[Stored records]

──────────────────────────────

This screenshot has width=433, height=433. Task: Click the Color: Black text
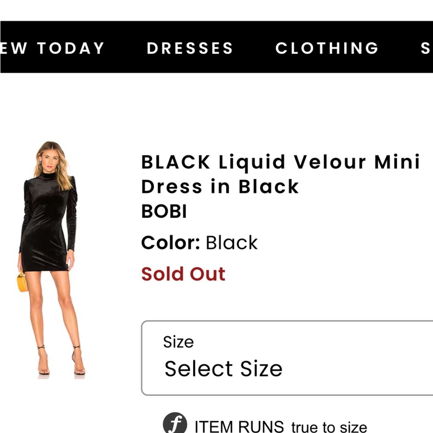tap(199, 242)
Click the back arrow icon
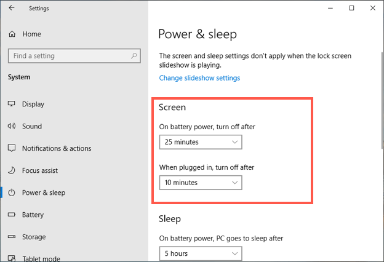This screenshot has width=384, height=262. (x=12, y=8)
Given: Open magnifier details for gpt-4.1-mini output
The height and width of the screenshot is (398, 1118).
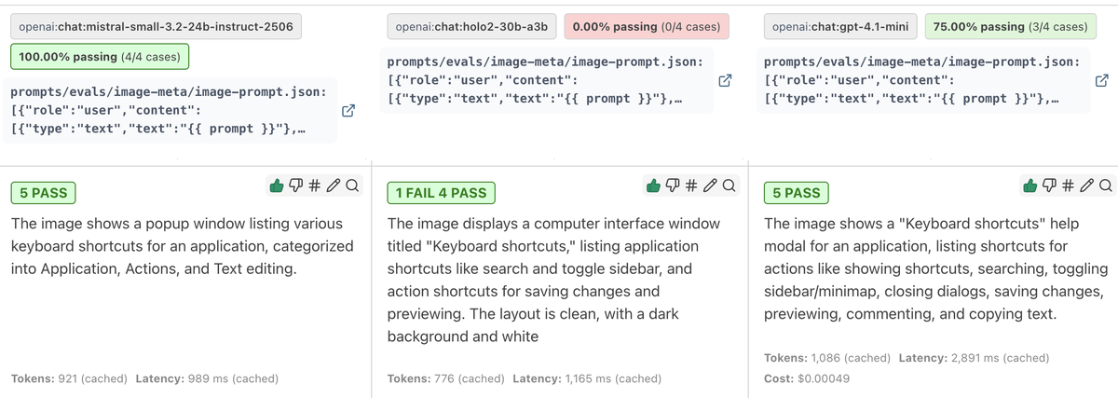Looking at the screenshot, I should coord(1106,185).
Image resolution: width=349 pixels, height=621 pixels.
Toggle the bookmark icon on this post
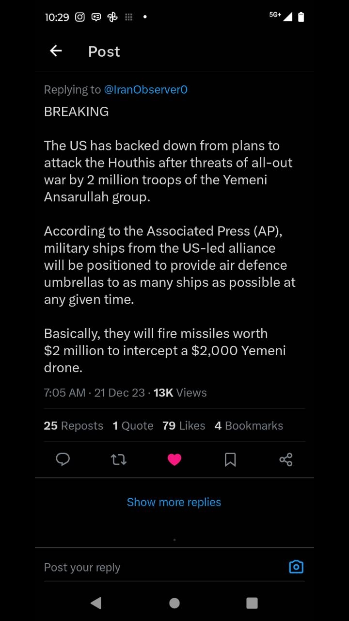(230, 459)
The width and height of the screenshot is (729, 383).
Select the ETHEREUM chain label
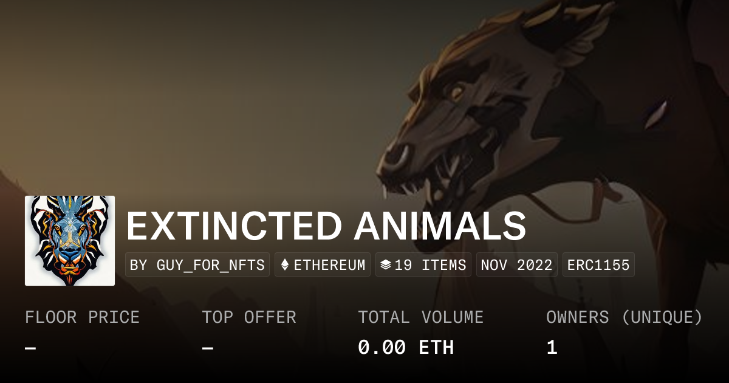(x=329, y=265)
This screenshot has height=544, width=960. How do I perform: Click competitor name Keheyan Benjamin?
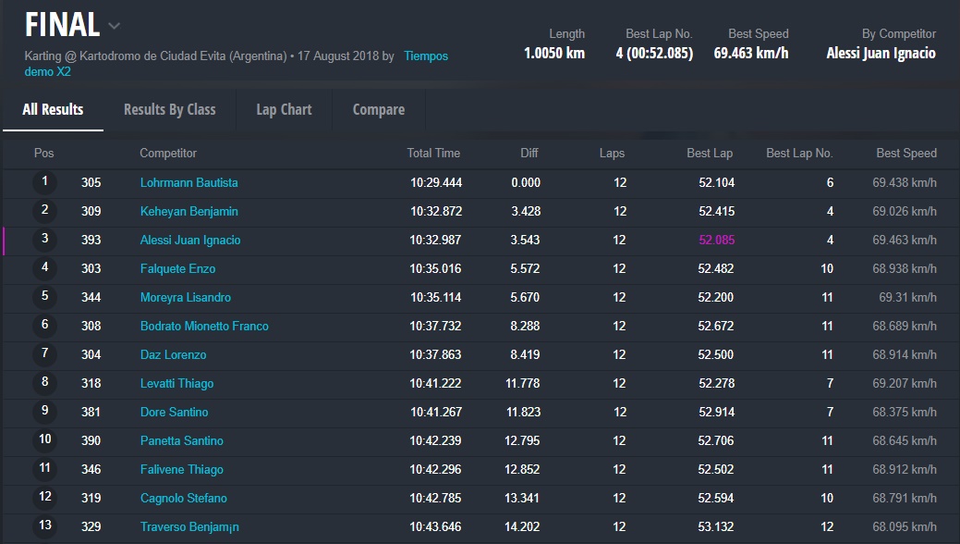click(x=188, y=212)
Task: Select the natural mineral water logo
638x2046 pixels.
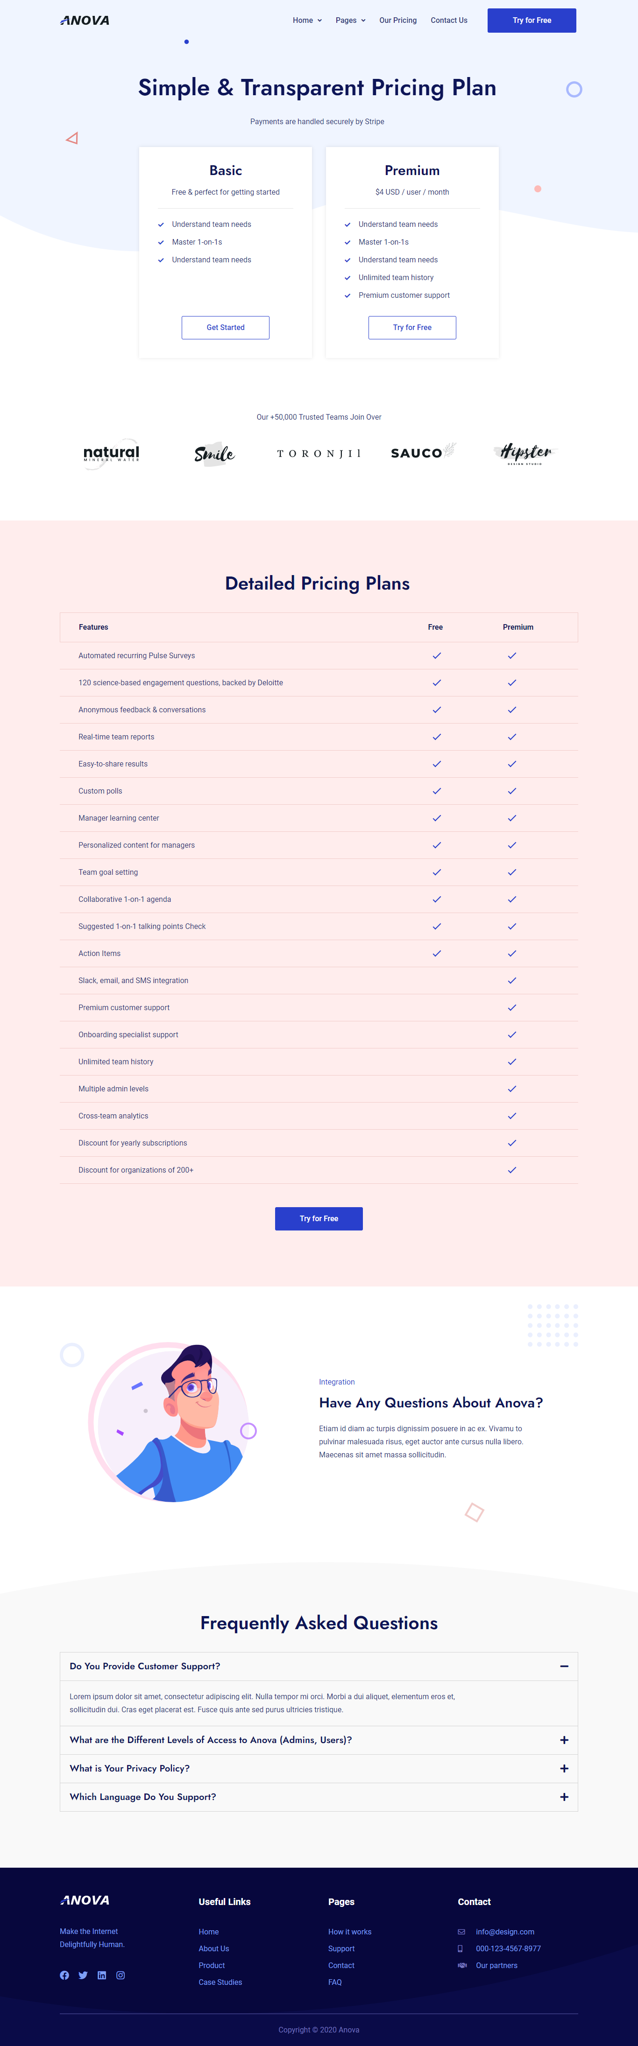Action: [111, 454]
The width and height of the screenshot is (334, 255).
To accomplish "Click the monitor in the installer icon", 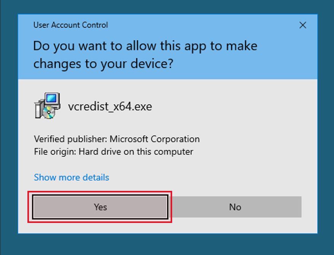I will click(x=52, y=100).
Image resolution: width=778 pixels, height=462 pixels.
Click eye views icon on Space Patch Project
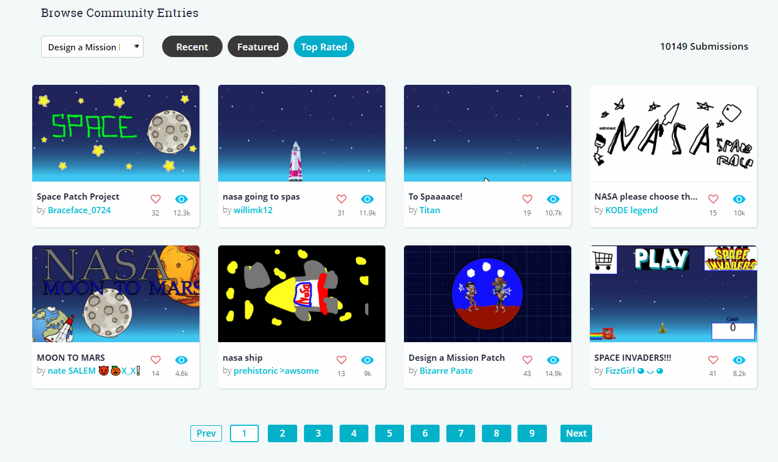(181, 199)
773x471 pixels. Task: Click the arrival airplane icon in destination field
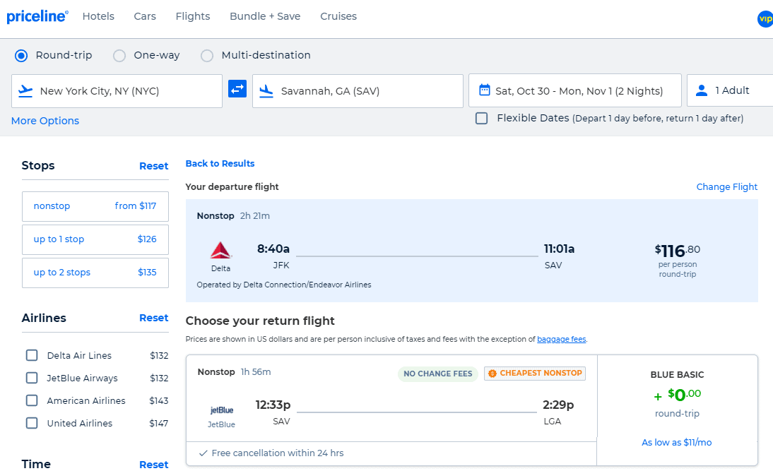pyautogui.click(x=267, y=90)
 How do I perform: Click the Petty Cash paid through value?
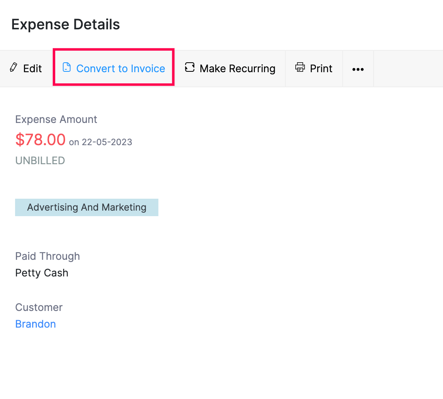42,273
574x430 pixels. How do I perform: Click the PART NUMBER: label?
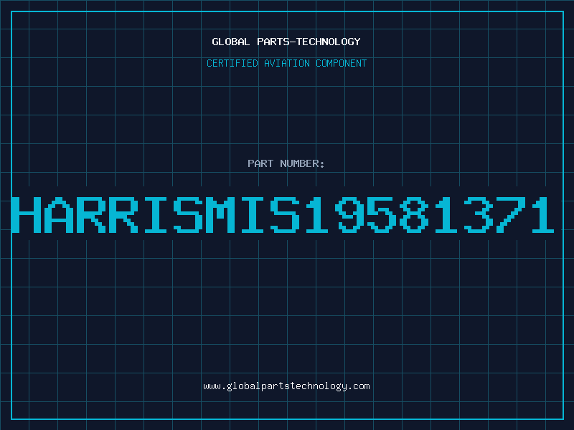tap(286, 163)
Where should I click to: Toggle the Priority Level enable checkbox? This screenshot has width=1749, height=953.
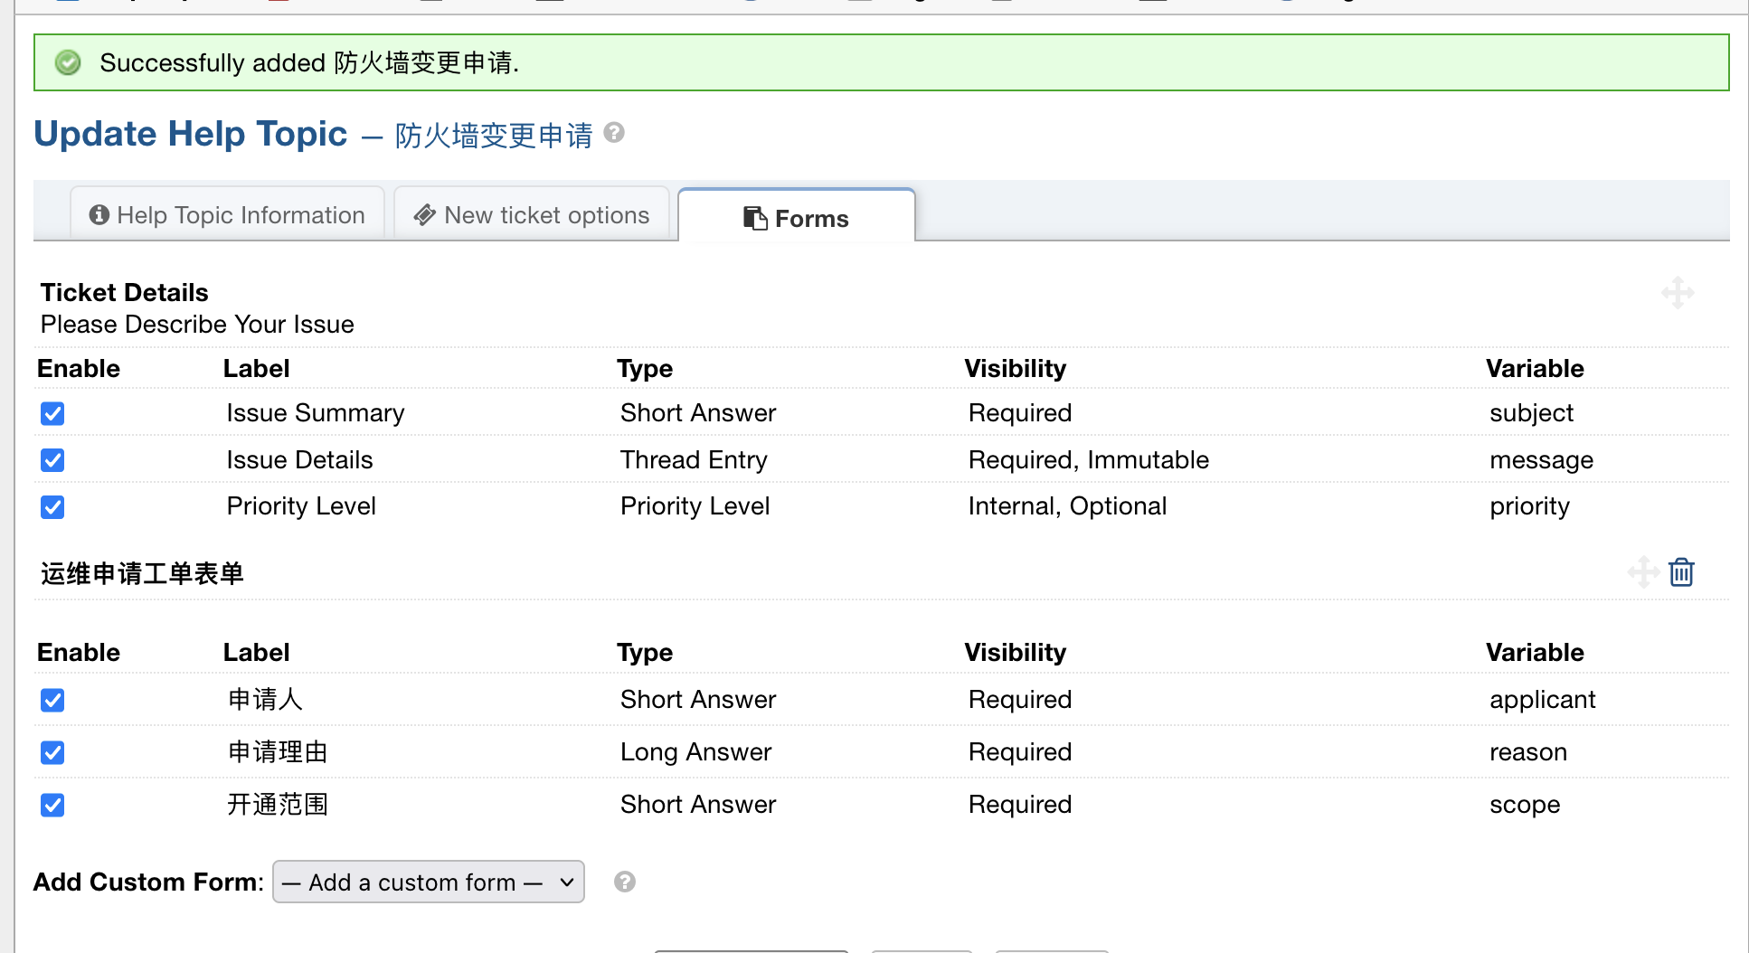point(52,507)
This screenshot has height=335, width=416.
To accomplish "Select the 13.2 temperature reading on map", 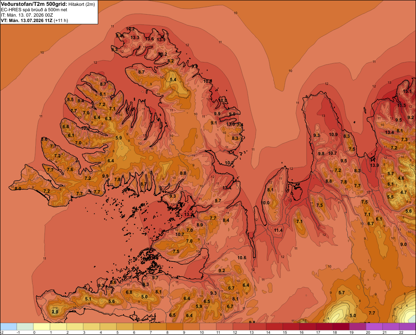I will [188, 214].
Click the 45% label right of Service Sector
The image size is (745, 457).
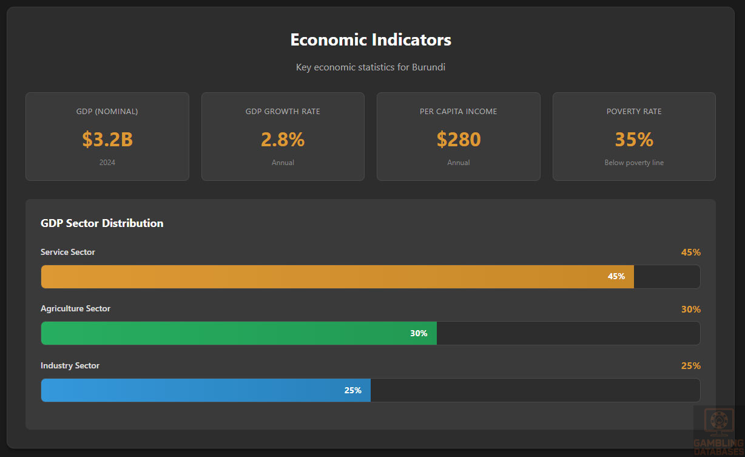coord(690,252)
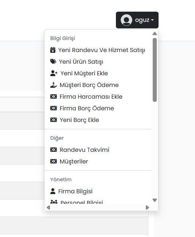
Task: Click the scroll right arrow at menu bottom
Action: coord(147,208)
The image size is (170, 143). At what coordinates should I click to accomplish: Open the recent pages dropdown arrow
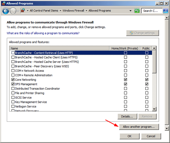coord(18,11)
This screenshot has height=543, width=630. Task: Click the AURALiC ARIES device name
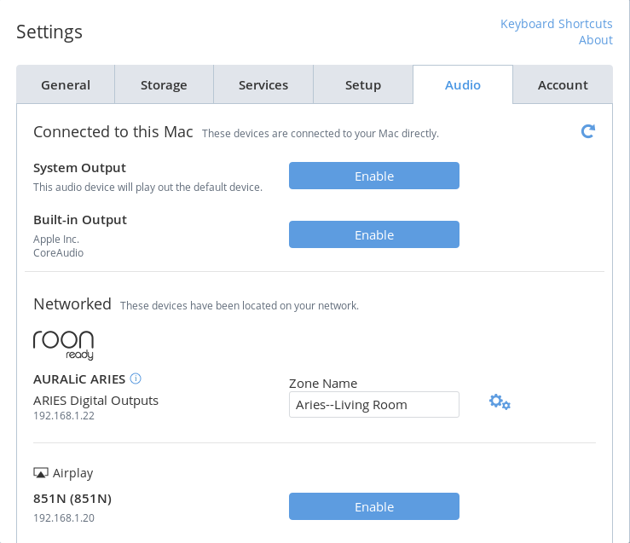click(x=79, y=378)
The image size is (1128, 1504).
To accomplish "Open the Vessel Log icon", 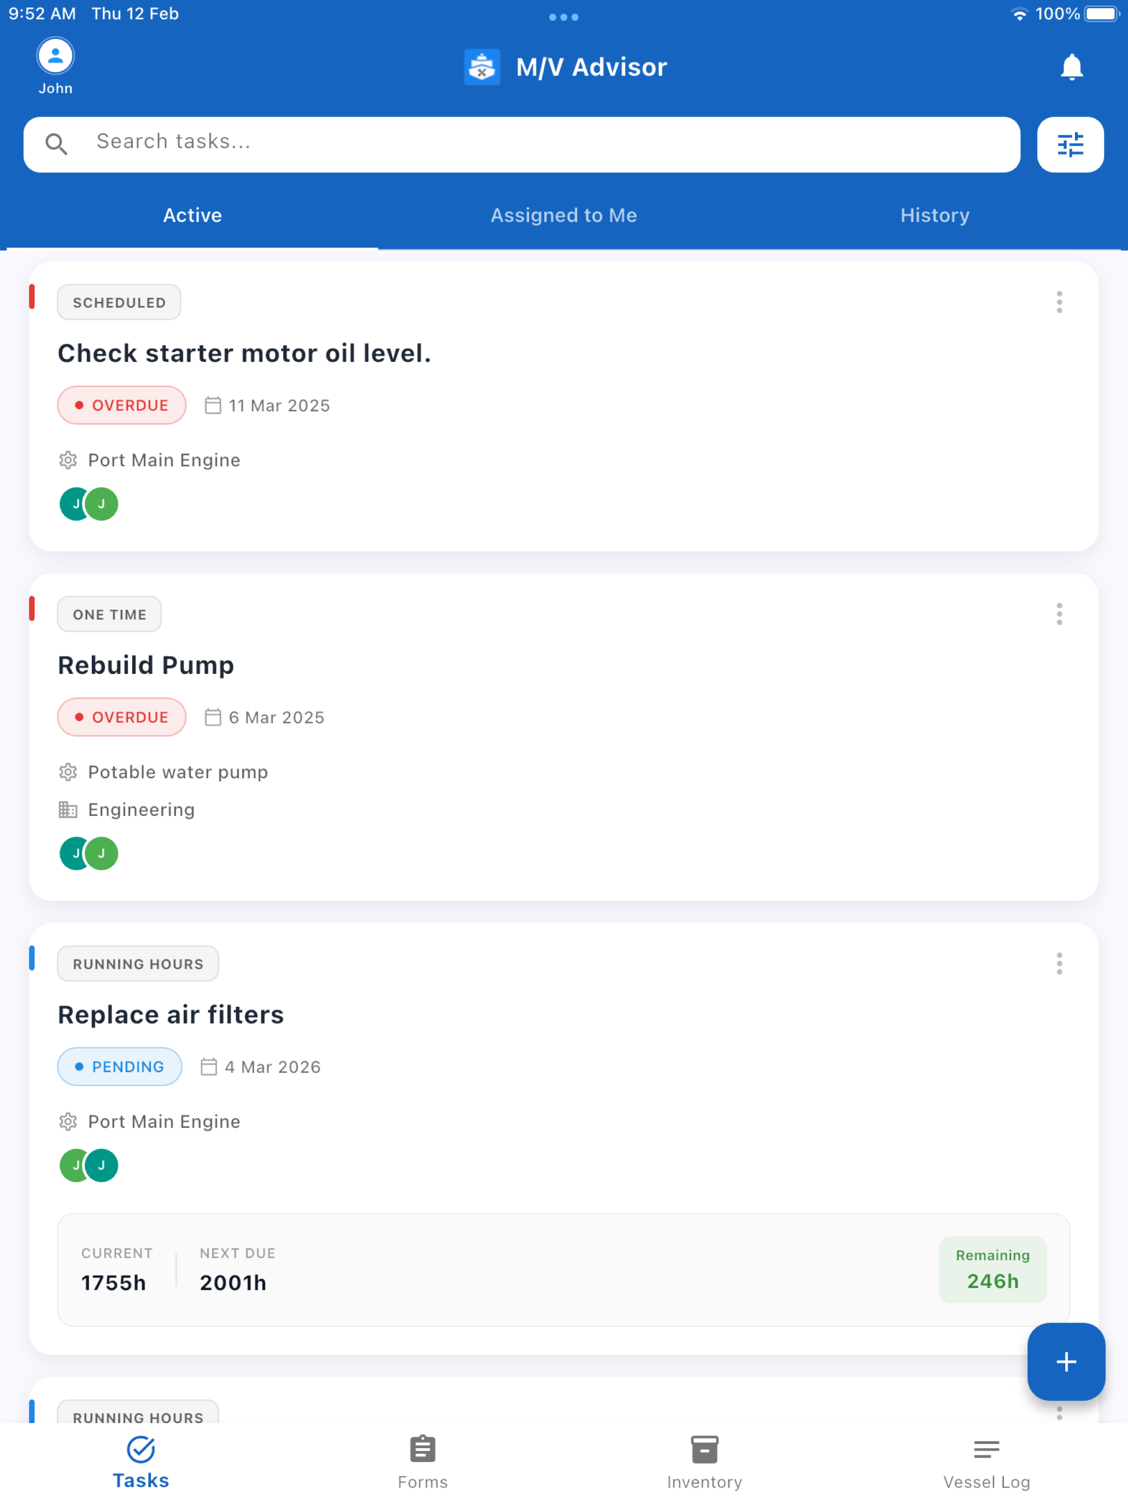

──────────────────────────────

* **EXERCISE AIM**
Set the pictures aside and restate word for word only the lines from the line containing "The image size is (170, 143)." through the end of the entries above, both included.

* **RESULT FOR THIS TASK**
The image size is (170, 143). At what coordinates should I click to accomplish: Open the recent pages dropdown arrow
coord(18,11)
This screenshot has height=543, width=630. Task: Click the AURALiC ARIES device name
click(x=79, y=378)
The image size is (1128, 1504).
To accomplish "Open the Vessel Log icon", 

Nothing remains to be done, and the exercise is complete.